Victor Sam, MA, é diretor do Centro para o Estudo do Hinduísmo, Hosur, Tamil Nadu, Índia.

 

1. Todas as passagens das escrituras neste artigo, salvo indicação em contrário, são da Nova Versão King James.

2. Mahatma K. Gandhi, citado em William W. Emilsen, ed., Gandhi's Bible (Delhi: ISPCK, 2001), v.

3. Sidney J. Harris, citado em John C. Maxwell, Be a People Person , 2ª ed. (Colorado Springs, CO: David C. Cook, 2007), 92.

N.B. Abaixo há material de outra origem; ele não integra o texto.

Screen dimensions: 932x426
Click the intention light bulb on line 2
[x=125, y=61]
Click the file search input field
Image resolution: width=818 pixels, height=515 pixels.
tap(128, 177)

4. Swami Abhedananda, Doutrina do Karma (Calcutá: Ramakrishna Vedanta Math, 1989), 14, 15.

5. O Bhagavad Gita , trad. Juan Mascaró (Middlesex, Inglaterra: Penguin Books, 1962), 3:19.

6. Gráfico de informações provenientes das seguintes fontes: Thomas Berry, Religions of India (Nova Iorque: Bruce Publishing, 1971); Josh McDowell e Don Stewart, Manual das Religiões de Hoje (Nashville: Thomas Nelson Publishers, 1983); S. Radhakrishnan, Leste e Ocidente: O Fim de Sua Separação (Nova York: Allen & Unwin, 1954); Thomas Samuel, A Bíblia Fala aos Hindus (Bangalore: Quiet Corner Ministries, 1988); e Ed Viswanathan, sou hindu? (Noida, Índia: Rupa & Co., 2005).

 

FONTE: Ministry Magazine, outubro 2010.